According to a new paper, AI-generated faces have become so advanced that humans now cannot distinguish between real and fake more often than not.
“Our evaluation of the photorealism of AI-synthesized faces indicates that synthesis engines have passed through the uncanny valley and are capable of creating faces that are indistinguishable—and more trustworthy—than real faces,” the researchers explained.
The researchers – Sophie J. Nightingale, Department of Psychology, Lancaster University, and Hanry Farid, Department of Electrical Engineering and Computer Sciences, University of California – highlight the worrying trend of “deepfakes” being weaponised.
Video, audio, text, and imagery generated by generative adversarial networks (GANs) are increasingly being used for nonconsensual intimate imagery, financial fraud, and disinformation campaigns.
GANs work by pitting two neural networks – a generator and a discriminator – against each other. The generator will start with random pixels and will keep improving the image to avoid penalisation from the discriminator.

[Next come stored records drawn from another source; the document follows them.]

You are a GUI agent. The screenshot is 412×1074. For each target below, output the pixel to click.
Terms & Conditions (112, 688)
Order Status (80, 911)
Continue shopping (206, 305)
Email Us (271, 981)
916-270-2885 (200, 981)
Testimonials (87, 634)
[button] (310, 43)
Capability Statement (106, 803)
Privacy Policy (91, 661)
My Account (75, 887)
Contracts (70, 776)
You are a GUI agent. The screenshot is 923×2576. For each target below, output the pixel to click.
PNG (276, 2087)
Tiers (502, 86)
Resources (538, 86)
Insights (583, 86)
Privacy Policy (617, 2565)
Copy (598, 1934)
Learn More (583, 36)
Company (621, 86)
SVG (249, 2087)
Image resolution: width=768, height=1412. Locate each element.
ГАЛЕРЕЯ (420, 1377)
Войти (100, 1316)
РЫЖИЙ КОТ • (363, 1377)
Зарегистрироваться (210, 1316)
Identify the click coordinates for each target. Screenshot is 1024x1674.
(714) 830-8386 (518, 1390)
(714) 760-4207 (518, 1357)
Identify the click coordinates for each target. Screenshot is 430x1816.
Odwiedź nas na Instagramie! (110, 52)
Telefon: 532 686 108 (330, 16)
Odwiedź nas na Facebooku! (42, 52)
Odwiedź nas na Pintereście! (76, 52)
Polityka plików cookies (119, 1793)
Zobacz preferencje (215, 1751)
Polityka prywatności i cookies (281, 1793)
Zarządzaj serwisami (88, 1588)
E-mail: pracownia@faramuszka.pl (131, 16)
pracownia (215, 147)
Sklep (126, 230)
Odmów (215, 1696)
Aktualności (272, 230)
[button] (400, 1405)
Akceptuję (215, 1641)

This process continues until the discriminator can no longer distinguish a synthesised face from a real one.
Just as the discriminator could no longer distinguish a synthesised face from a real one, neither could human participants. In the study, the human participants identified fake images just 48.2 percent of the time.
Accuracy was found to be higher for correctly identifying real East Asian and White male faces than females. However, for both male and female synthetic faces, White faces were least accurately identified and White males less than White females.
The researchers hypothesised that “White faces are more difficult to classify because they are overrepresented in the StyleGAN2 training dataset and are therefore more realistic.”
Here are the most (top and upper-middle lines) and least (bottom and lower-middle) accurately classified real (R) and synthetic (S) faces:
There’s a glimmer of hope for humans with participants being able to distinguish real faces 59 percent of the time after being given training on how to spot fakes. That’s not a particularly comfortable percentage, but it at least tips the scales towards humans spotting fakes more often than not.
What sets the alarm bells ringing again is that synthetic faces were rated more “trustworthy” than real ones. On a scale of 1 (very untrustworthy) to 7 (very trustworthy), the average rating for real faces (blue bars) of 4.48 is less than the rating of 4.82 for synthetic.
“A smiling face is more likely to be rated as trustworthy, but 65.5 per cent of our real faces and 58.8 per cent of synthetic faces are smiling, so facial expression alone cannot explain why synthetic faces are rated as more trustworthy,” wrote the researchers.
The results of the paper show the importance of developing tools that can spot the increasingly small differences that distinguish the real from synthetic because humans will struggle even if everyone was specifically trained.
With Western intelligence agencies calling out fake content allegedly from Russian authorities to justify an invasion of Ukraine, the increasing ease in which such media can be generated in mass poses a serious threat that’s no longer the work of fiction.